The Food Stamp Fountain Of Youth?

Remember Jack Lalanne, the old guy who spent his winter years doing push ups on daytime television shows and selling juicers on nighttime infomericals while telling us that even geezers can live an active, healthy life?

He passed away last year at 96, but might still be with us if he had included food stamps in his workout regiment.

At least that’s what might be inferred from a radio ads that the USDA is currently running, encouraging senior citizens to sign up for government assistance so they can keep up with those “little bundles of energy” grand-yungins:

These ads have apparently been running for weeks, but I didn’t hear about them until this morning.

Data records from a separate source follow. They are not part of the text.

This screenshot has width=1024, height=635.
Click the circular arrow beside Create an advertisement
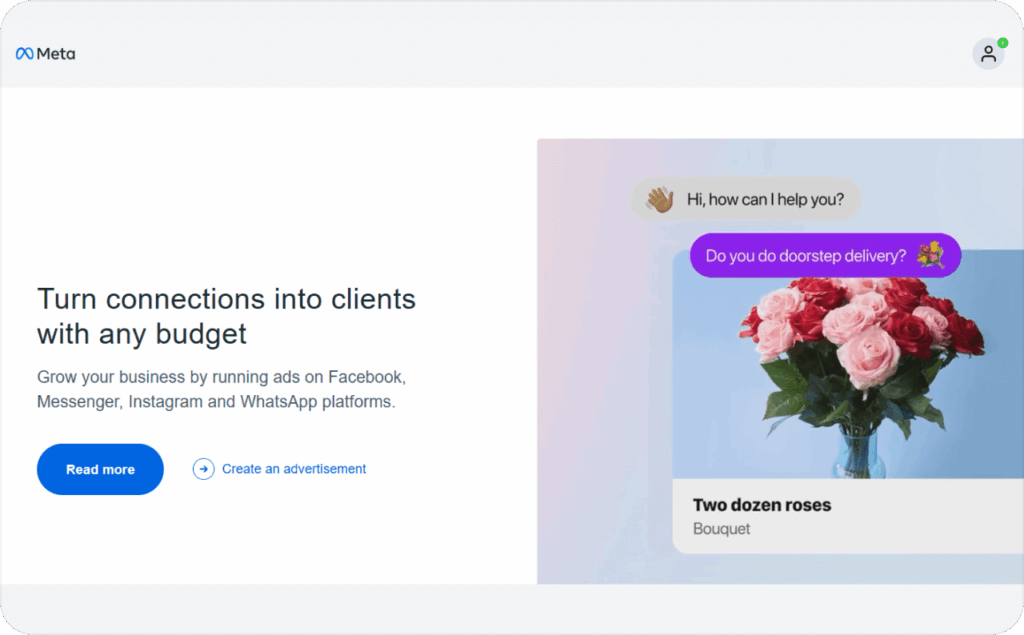[x=204, y=469]
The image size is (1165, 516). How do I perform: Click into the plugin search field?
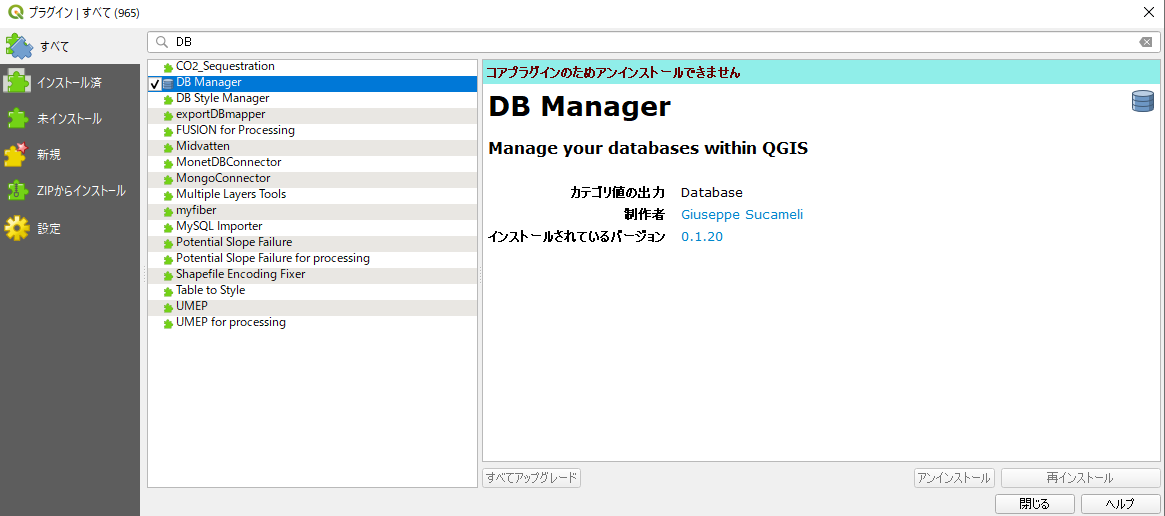pyautogui.click(x=650, y=42)
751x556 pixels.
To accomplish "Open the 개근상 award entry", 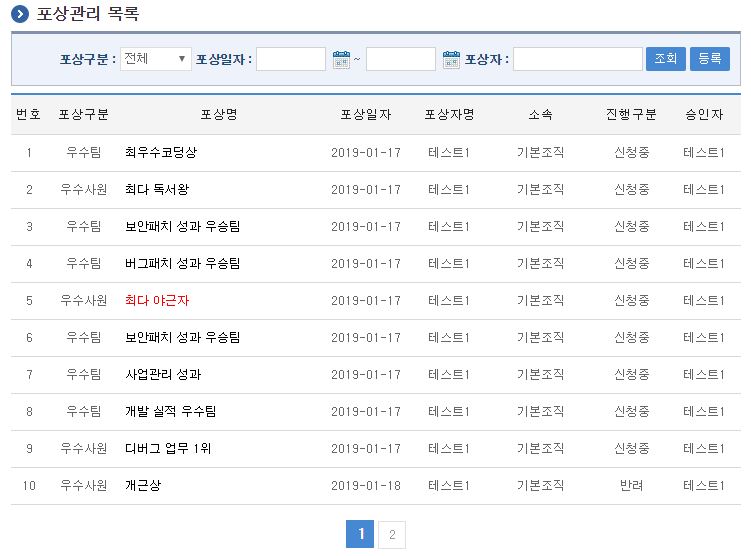I will [143, 486].
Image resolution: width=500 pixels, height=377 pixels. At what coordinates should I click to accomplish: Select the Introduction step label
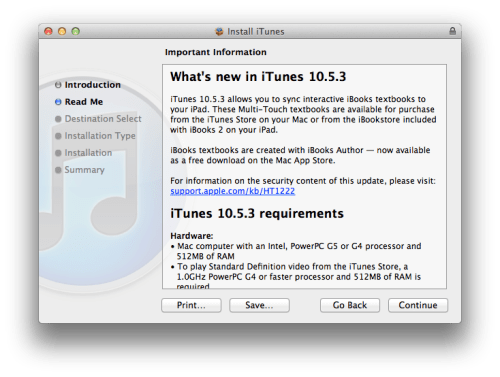93,85
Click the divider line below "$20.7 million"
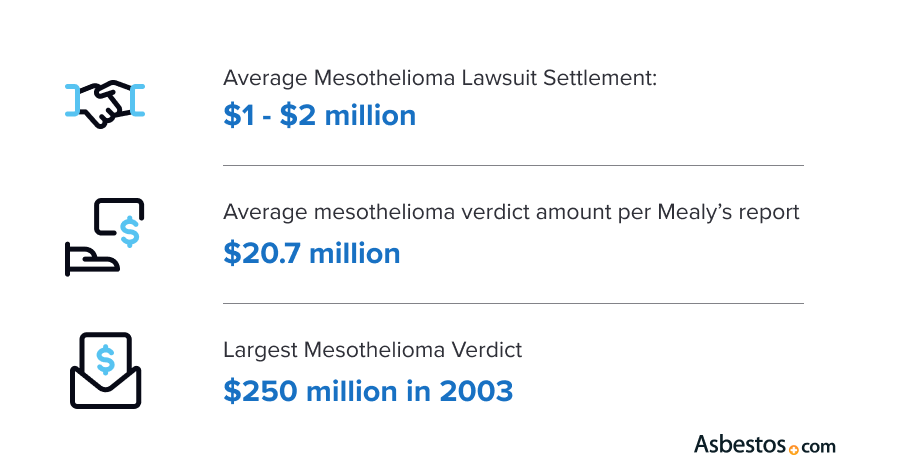 click(x=513, y=303)
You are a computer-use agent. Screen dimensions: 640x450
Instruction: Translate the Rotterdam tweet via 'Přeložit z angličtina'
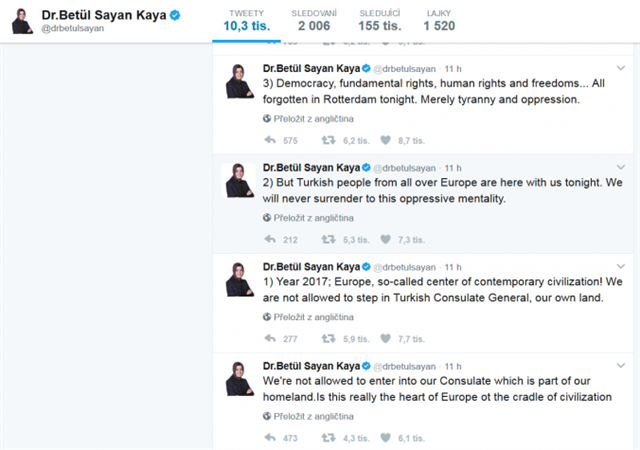tap(309, 117)
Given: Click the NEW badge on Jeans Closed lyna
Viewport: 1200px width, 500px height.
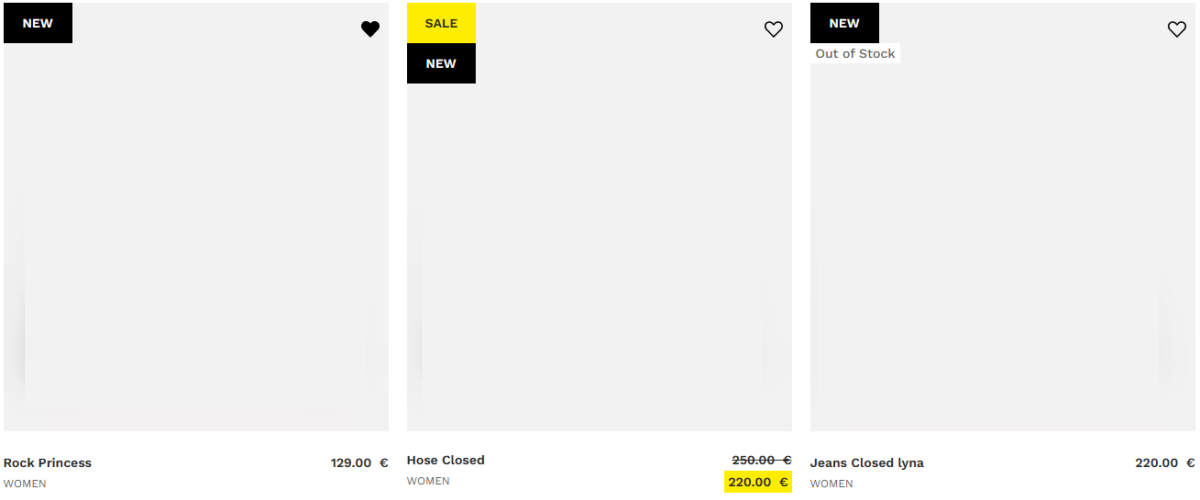Looking at the screenshot, I should 844,23.
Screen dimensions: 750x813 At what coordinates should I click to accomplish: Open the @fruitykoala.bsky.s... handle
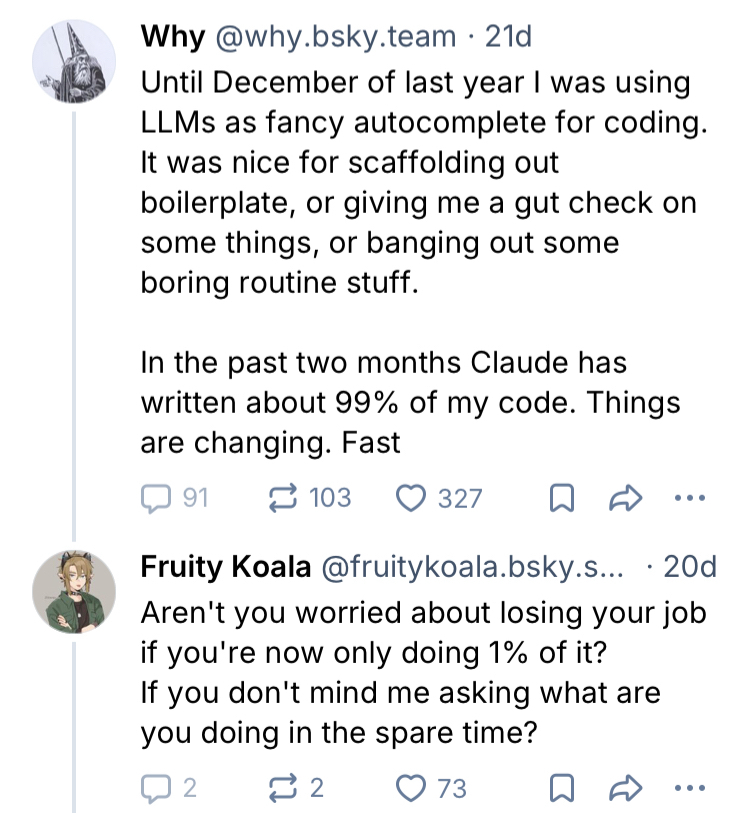point(470,567)
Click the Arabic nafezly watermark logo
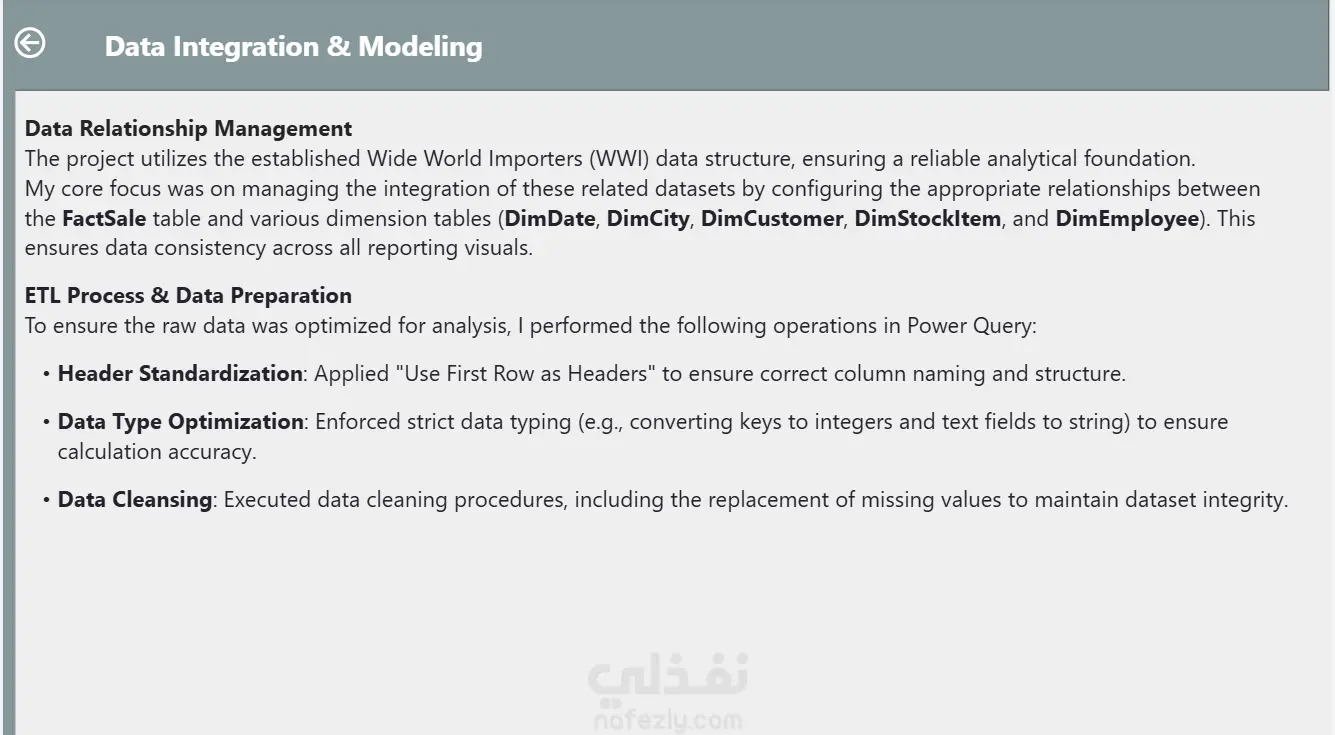The width and height of the screenshot is (1335, 735). (667, 676)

There are a lot of people who have fallen on hard times—old and young– in the Obama presidency who might indeed need food stamps. The U.S. Department of Agriculture reports that over 44 million Americans are using them these days—the largest number ever.

It goes without saying that when most of us in this state are standing in line at Walmart behind someone using a Louisiana Purchase card to buy groceries, they generally aren’t loading up on granola bars and tofu. I doubt many of them could outdo Lalanne in push-ups—even now—from what I’ve seen.

It’s hard for me to begrudge people in need who temporarily use the food stamp safety-net to feed their families, if they do so responsibly.

But to hear an ad with a couple of old gals sitting around giggling over being on the government dole sounding like they are trading beauty secrets that keep “Margie” looking amazing is amazing in itself. Have we really gotten his bad? Yeah, I guess we have.